Она напрасно иронизирует. У меня есть все основания считать, что Кунце во время войны спас – во всяком случае, пытался спасти – одного музыканта-еврея из Восточной Европы.
Не знаю, как немцы транскрибируют то паровозное междометие, которое издают (в частности, она в данный момент), желая показать, какая это все чушь, – то, что сейчас ими было услышано, или прочитано, или увидено. Неужели это для нее так несущественно? Нет, у каждого нациста был свой еврей. О, здесь я позволю себе не согласиться.

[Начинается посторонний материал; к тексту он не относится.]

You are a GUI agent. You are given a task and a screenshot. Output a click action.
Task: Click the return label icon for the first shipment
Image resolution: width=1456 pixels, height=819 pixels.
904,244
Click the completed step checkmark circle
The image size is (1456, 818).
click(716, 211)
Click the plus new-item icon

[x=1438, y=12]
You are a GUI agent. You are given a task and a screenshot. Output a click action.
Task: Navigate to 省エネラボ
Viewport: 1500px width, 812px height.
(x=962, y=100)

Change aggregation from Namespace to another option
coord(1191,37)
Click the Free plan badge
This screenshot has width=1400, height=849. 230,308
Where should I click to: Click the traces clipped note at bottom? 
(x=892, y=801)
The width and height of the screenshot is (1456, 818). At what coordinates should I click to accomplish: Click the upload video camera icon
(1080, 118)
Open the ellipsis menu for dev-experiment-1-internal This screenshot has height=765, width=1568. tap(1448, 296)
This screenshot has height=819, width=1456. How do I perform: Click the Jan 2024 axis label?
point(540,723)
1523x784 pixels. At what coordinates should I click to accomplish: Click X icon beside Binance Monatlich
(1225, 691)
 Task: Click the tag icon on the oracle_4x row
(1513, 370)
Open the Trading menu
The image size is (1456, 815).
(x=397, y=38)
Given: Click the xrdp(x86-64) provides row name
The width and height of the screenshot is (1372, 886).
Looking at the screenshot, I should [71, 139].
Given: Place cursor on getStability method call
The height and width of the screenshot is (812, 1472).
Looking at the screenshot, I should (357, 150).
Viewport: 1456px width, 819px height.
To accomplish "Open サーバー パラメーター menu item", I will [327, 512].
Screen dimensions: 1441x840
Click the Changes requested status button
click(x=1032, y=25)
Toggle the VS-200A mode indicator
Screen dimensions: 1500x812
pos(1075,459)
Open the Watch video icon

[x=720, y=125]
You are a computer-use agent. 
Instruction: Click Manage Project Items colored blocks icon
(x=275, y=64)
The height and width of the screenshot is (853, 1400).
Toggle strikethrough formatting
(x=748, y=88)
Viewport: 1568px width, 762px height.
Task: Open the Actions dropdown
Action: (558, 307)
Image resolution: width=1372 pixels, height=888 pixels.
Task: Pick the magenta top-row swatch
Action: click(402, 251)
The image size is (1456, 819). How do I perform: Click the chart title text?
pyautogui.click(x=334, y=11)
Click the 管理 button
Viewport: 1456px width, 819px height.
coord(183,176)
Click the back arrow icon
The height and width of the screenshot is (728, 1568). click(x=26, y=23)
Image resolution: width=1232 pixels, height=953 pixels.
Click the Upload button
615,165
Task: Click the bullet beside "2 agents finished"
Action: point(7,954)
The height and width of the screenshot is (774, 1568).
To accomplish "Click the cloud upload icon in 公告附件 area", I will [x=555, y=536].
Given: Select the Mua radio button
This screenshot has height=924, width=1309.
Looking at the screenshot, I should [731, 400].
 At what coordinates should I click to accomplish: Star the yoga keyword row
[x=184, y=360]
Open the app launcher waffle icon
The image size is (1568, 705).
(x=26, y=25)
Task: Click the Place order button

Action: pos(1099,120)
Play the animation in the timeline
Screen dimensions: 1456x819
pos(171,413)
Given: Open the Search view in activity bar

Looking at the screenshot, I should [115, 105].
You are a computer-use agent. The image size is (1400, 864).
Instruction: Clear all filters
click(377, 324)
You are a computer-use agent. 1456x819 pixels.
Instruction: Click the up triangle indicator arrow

Надо думать, что в Германии было больше чем шесть миллионов нацистов? (Ее реплика: надо думать – их и сейчас больше.) Значит, будь у каждого свой еврей, некого было бы посылать в газовые камеры. Это выдумки – про «своего еврея». Всякий спасший еврея немец должен быть назван. Это важно для Германии. Дело не в попытке создать минимальный психологический комфорт для себя (я имею в виду немцев), но, если она помнит, в Библии – там есть такой эпизод, когда Авраам спрашивает у Бога: не может ведь быть, чтобы Ты, Судья всей земли, погубил праведника вместе с нечестивцем, – ради пятидесяти праведников Ты пощадишь это место? И Бог отвечает: ради пятидесяти пощажу. А ради десяти? И ради десяти, говорит Бог.
Ей все же трудно себе представить, зная свою свекровь…
Ну, здесь свекровь ни при чем – хотя как раз знать обо всем Доротея Кунце должна была, это происходило у нее на глазах. Разве что и внутри семьи не все были посвящены в тайну некоего скрипача из Ротмунда, нередко гостившего здесь (да, в этих стенах!).
Но сама Вера Кунце, свекровь ее свекрови, она же была патологическая антисемитка, как большинство обращенных (и вот такое важное сообщение я пропускаю мимо ушей). Экзальтация, охватившая чету Кунце в конце войны, их самоубийство – это все плохо увязывается со спасением евреев. Образ немецкой смерти: Тристан и Изольда, Брунгильда, исчезающая в пламени после гибели Зигфрида [89] , – вот что в этом доме всячески культивировалось (мне вспомнился дирижер из Ольденбурга [90] – ах ты, черт, проговорился-таки!.. – со своею сопрано). Знает ли хозяйка, с чем я пожаловал? Она готова поспорить, что моя благая весть будет встречена без особого восторга.
Поскольку наметилась как бы атмосфера сговора за спиной престарелой дамы, я признаюсь, что мой визит нанесен экспромтом, – она же меня не выставит? Но откуда тогда Тобиас меня знает? Он меня и не знает, это был маленький трюк с моей стороны.
Это ей не понравилось. Трюки – с детьми… Однако такое упорство, неужели меня так волнует реабилитация немецких праведников, неужели все – только чтобы слушать Кунце в условиях большего психологического комфорта? (Эк она меня.)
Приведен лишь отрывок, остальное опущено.